When considering the domain, we already mentioned most of the entities for a human resources database: employees’ marital status, employment status and salary. Can marital status and salary simply be columns on the employees table or is it necessary to keep a history of what an employee’s salary was in the past? Usually, you need to keep the employment history so we should add tables for status history, salary history, and probably also marital history.

4. Relationships

The next level is to understand how the entities are related. What entities are linked to what other entities (e.g. users to the items that they have created)?

Should these relationships be well-defined or casual in the database (foreign keys or loose relations with the related ids stored, but not actually defined as a foreign key in the physical model)?
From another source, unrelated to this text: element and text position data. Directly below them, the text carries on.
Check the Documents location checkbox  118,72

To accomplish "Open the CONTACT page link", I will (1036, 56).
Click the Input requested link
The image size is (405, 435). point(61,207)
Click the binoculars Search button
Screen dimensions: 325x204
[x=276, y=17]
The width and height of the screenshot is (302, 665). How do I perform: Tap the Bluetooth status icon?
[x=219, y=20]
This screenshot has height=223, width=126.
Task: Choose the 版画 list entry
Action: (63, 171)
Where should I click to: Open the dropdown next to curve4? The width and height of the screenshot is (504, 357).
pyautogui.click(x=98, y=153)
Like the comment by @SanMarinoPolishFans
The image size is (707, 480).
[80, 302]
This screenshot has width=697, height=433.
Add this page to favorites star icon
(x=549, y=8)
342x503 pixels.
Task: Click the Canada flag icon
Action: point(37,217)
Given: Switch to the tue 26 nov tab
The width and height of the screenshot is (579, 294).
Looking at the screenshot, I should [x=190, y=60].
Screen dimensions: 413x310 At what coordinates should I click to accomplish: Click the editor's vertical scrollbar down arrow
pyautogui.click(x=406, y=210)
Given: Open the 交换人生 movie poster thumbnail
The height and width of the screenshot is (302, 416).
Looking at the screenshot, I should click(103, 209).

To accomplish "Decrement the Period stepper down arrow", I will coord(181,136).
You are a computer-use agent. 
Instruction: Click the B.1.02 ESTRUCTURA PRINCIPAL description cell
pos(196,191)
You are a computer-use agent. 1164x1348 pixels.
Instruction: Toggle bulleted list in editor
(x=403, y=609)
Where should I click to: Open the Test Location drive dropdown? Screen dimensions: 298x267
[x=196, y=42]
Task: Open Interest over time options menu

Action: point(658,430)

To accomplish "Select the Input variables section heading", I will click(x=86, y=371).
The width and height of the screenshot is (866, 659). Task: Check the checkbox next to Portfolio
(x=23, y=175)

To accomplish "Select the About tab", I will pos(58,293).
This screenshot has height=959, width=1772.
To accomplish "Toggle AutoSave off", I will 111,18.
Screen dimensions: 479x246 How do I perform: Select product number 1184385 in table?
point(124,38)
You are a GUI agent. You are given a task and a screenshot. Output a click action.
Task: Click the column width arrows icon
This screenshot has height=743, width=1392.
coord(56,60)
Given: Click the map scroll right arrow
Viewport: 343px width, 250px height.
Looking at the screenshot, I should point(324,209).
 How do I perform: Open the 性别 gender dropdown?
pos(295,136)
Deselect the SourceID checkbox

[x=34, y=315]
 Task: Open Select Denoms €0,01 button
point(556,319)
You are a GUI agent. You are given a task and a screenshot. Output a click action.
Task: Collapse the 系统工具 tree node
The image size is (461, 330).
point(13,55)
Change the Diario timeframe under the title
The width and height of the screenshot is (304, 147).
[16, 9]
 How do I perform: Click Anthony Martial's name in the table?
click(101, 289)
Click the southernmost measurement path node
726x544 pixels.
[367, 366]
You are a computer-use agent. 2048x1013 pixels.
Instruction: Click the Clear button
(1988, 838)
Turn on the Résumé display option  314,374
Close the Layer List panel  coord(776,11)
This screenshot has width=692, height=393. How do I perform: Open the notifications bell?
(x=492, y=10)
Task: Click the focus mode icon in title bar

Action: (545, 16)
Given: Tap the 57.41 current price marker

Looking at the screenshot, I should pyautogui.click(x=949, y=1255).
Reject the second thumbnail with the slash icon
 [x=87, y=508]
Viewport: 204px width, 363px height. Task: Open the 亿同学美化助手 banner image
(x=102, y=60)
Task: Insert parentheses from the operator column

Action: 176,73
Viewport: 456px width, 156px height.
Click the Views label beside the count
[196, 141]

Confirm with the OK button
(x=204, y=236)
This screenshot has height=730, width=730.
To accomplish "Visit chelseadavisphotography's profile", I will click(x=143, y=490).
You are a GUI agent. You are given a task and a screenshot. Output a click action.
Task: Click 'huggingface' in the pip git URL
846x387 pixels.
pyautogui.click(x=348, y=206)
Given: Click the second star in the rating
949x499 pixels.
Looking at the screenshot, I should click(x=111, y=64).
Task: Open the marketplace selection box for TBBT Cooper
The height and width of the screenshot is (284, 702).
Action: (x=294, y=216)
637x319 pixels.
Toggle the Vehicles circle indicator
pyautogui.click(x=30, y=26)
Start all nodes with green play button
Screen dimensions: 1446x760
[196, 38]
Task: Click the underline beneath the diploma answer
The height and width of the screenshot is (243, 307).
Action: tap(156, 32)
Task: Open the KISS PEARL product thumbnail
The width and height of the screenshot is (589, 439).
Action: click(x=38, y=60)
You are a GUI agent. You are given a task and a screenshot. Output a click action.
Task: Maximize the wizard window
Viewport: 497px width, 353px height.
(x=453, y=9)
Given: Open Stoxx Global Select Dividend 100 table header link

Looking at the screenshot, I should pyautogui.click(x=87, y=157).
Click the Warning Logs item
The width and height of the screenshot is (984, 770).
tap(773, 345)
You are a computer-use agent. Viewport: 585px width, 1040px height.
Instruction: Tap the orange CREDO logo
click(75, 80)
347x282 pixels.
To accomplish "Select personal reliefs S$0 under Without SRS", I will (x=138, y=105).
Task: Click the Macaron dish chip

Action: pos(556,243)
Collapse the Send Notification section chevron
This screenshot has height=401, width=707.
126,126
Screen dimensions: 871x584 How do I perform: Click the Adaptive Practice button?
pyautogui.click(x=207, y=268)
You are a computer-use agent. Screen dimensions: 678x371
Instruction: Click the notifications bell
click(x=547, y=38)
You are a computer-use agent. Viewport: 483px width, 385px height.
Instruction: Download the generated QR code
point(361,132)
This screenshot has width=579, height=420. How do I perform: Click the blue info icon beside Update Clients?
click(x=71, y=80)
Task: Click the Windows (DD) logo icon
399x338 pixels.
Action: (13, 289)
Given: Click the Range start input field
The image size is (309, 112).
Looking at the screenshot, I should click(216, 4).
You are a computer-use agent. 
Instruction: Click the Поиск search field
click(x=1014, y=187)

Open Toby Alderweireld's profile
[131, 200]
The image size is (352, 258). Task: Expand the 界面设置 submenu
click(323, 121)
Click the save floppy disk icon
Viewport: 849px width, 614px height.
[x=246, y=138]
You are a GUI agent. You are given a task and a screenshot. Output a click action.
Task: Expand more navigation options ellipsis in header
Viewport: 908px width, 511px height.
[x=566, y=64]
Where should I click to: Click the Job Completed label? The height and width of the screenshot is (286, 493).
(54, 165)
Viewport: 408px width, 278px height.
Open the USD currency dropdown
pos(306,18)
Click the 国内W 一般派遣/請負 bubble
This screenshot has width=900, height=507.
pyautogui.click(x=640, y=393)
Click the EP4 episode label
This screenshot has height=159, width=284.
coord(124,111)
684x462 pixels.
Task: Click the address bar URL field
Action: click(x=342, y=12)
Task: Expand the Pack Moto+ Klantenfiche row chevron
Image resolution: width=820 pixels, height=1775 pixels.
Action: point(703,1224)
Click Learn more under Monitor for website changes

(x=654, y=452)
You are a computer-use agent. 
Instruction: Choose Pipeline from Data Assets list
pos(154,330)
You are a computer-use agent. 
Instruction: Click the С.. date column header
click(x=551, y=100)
We said that several columns of the employee table will have a well-defined value, such as their status: single, married, divorced. Here is a perfect example where we might link a column to a table of appropriate values via a foreign key so that the database itself ensures the integrity of the data. It is also possible to rely on the application that is creating rows in the database, but why not use the power of a database’s foreign keys to ensure data integrity? That way, you can avoid having the application introduce errors into the data.

5. Formal Design

Now that you know the entities and relationships, you are ready to build a model or an Entity Relationship Diagram (ERD) of the database, and that should not take too long as you know what you want to create. This is where tools come in handy.

Let us consider Vertabelo for creating the formal design.

First, create a model for the database and start adding in the entities that you thought of previously. Vertabelo will remind you that you need to define primary keys for each table; I recommend using id fields as that will give you more potential flexibility for the future. Next, add in the relationships that you considered previously.

I typically add timestamps with the date/time of the creation of each row, so that the information can be displayed in the application (for example “Created 24 December 2014”).

In the business area that I work in, financial services, it is also very important to keep a record of the last user that modified a row and when the row was modified to have at least some traceability of changes. Of course, other business areas may not have this need for traceability. So we want a reference between “user last changed” to the table of users. However, we may want to allow a user to be deleted even if he or she was the last user that changed a row. If that is the case (that a user can be deleted), then we need to loosen that referential integrity constraint and remove the foreign key from the “user last changed” to the table of users.

After creating the basic model, you should be able to start thinking about improvements. What additional information might be stored in each entity? What additional details and attributes exist for each entity?

Conclusion

I have found these steps to be very effective in helping me create my database models.

What steps do you use to design yours?